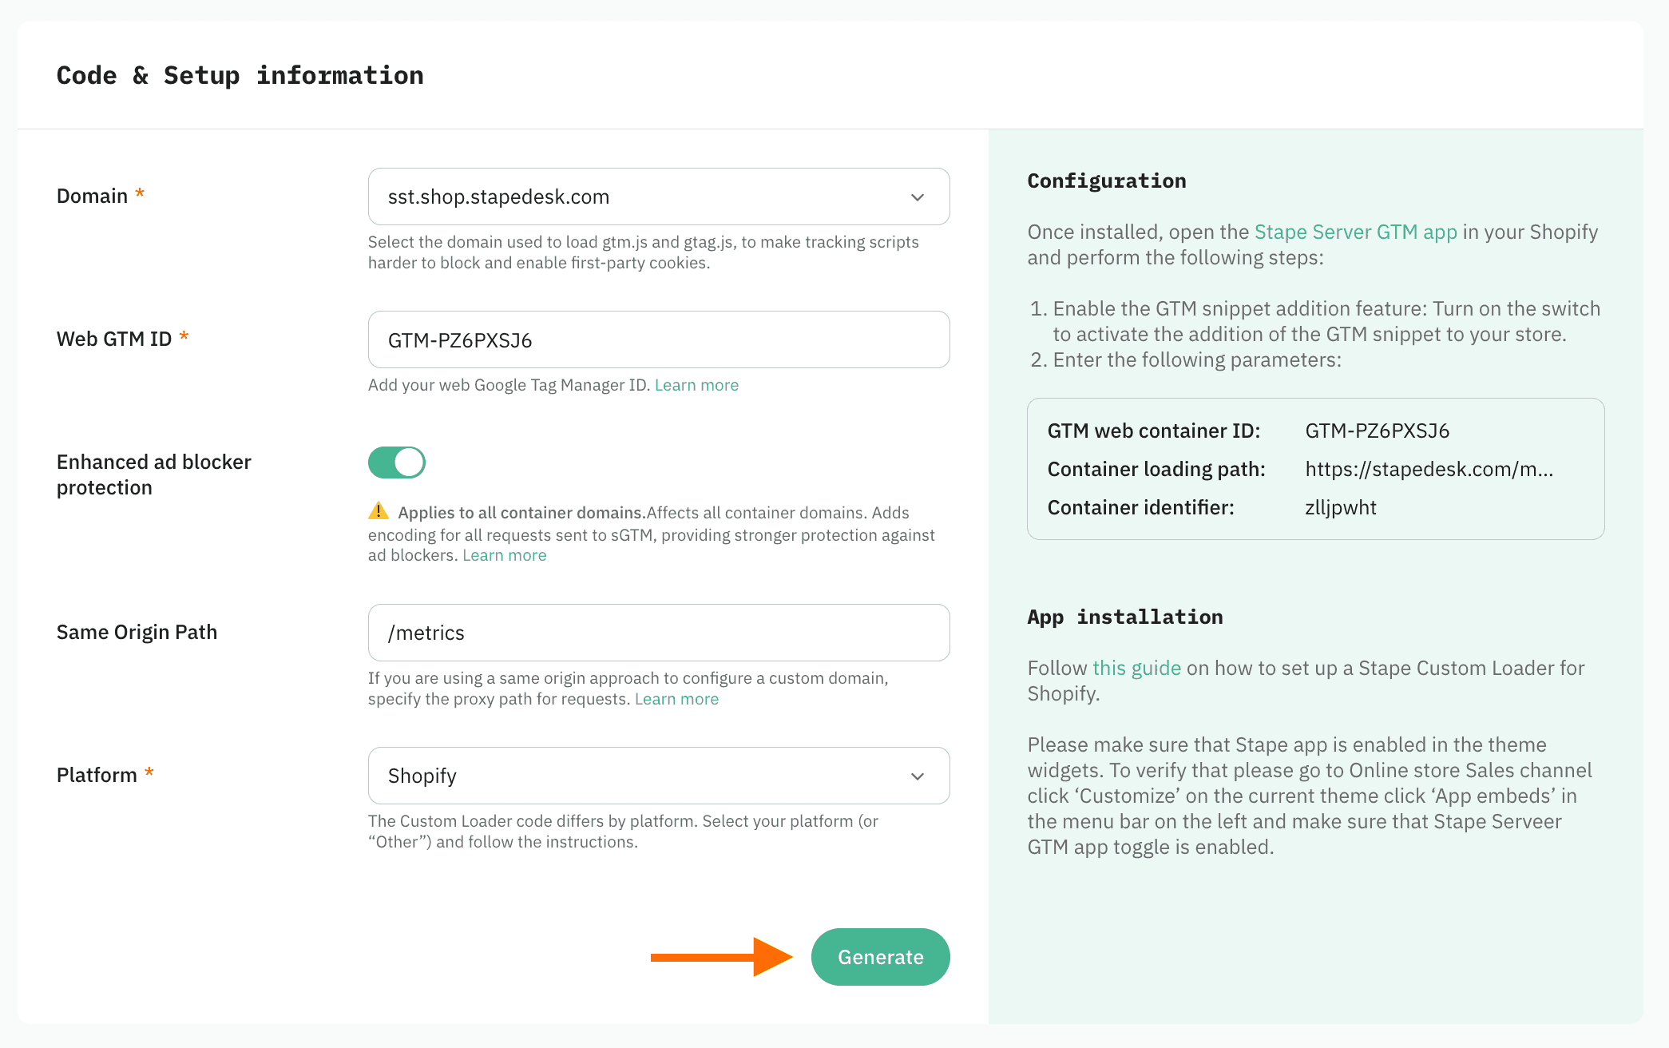Select the GTM-PZ6PXSJ6 container ID value
The height and width of the screenshot is (1048, 1669).
point(1377,431)
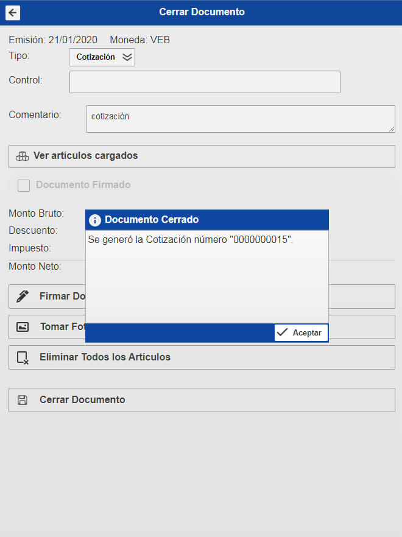
Task: Focus the Comentario text area
Action: tap(240, 119)
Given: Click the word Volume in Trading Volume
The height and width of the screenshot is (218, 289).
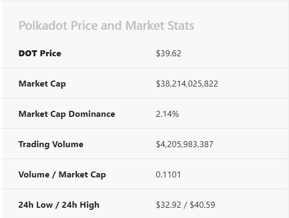Looking at the screenshot, I should coord(67,144).
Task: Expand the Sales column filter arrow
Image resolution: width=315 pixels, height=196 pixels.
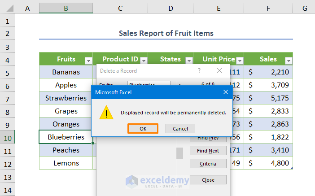Action: (288, 60)
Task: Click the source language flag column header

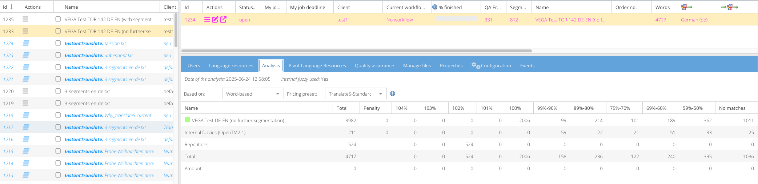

## AIM
Rewrite every line of the records above as a numbered list, skipping blank lines and leaving out the pictures.

## EXERCISE SOLUTION
1. Select the GTM-PZ6PXSJ6 container ID value
2. The height and width of the screenshot is (1048, 1669).
3. point(1377,431)
4. Task: Focus the Comentario text area
5. Action: tap(240, 119)
6. Given: Click the word Volume in Trading Volume
7. The height and width of the screenshot is (218, 289).
8. Looking at the screenshot, I should coord(67,144).
9. Task: Expand the Sales column filter arrow
10. Image resolution: width=315 pixels, height=196 pixels.
11. Action: (288, 60)
12. Task: Click the source language flag column header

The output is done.